MATERIAL SHOWN:
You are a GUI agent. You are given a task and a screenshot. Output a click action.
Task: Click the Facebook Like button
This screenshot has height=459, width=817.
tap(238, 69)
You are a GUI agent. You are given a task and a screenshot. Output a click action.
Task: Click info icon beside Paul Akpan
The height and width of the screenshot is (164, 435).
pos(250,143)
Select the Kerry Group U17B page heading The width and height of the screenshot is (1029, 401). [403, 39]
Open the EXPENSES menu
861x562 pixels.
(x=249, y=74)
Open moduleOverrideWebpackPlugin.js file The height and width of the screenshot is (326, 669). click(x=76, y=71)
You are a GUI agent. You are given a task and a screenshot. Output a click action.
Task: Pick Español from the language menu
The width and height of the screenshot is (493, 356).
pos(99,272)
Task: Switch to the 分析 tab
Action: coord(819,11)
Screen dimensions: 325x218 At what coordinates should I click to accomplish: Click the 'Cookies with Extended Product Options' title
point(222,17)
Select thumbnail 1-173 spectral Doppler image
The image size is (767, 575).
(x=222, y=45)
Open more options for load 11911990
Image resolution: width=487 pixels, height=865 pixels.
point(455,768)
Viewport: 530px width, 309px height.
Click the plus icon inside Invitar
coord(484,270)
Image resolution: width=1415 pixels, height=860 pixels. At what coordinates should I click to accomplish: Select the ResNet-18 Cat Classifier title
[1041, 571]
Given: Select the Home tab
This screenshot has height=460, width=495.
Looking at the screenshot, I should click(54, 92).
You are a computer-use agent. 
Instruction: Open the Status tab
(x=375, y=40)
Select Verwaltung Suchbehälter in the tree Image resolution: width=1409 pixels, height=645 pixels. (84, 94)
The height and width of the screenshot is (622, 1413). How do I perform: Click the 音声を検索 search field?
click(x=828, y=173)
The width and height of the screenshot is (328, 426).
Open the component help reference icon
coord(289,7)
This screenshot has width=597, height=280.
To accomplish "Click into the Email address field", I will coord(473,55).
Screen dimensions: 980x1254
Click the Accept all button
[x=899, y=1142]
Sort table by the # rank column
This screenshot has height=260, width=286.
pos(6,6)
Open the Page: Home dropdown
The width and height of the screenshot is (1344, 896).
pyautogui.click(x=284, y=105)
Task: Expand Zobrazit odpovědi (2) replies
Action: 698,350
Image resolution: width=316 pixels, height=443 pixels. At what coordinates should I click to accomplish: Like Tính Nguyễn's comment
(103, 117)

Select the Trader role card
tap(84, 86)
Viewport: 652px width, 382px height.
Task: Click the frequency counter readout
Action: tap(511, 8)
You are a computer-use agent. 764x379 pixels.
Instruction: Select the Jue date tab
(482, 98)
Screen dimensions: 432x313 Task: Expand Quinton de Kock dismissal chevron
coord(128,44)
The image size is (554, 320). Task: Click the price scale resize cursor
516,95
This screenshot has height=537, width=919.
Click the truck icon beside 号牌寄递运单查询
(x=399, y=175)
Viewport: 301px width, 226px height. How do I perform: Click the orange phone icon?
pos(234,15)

REQUIRED ACTION: Scanning the material above, work out how many lines contain the word "menu" and reply with the number only.

ANSWER TO THE PROBLEM: 2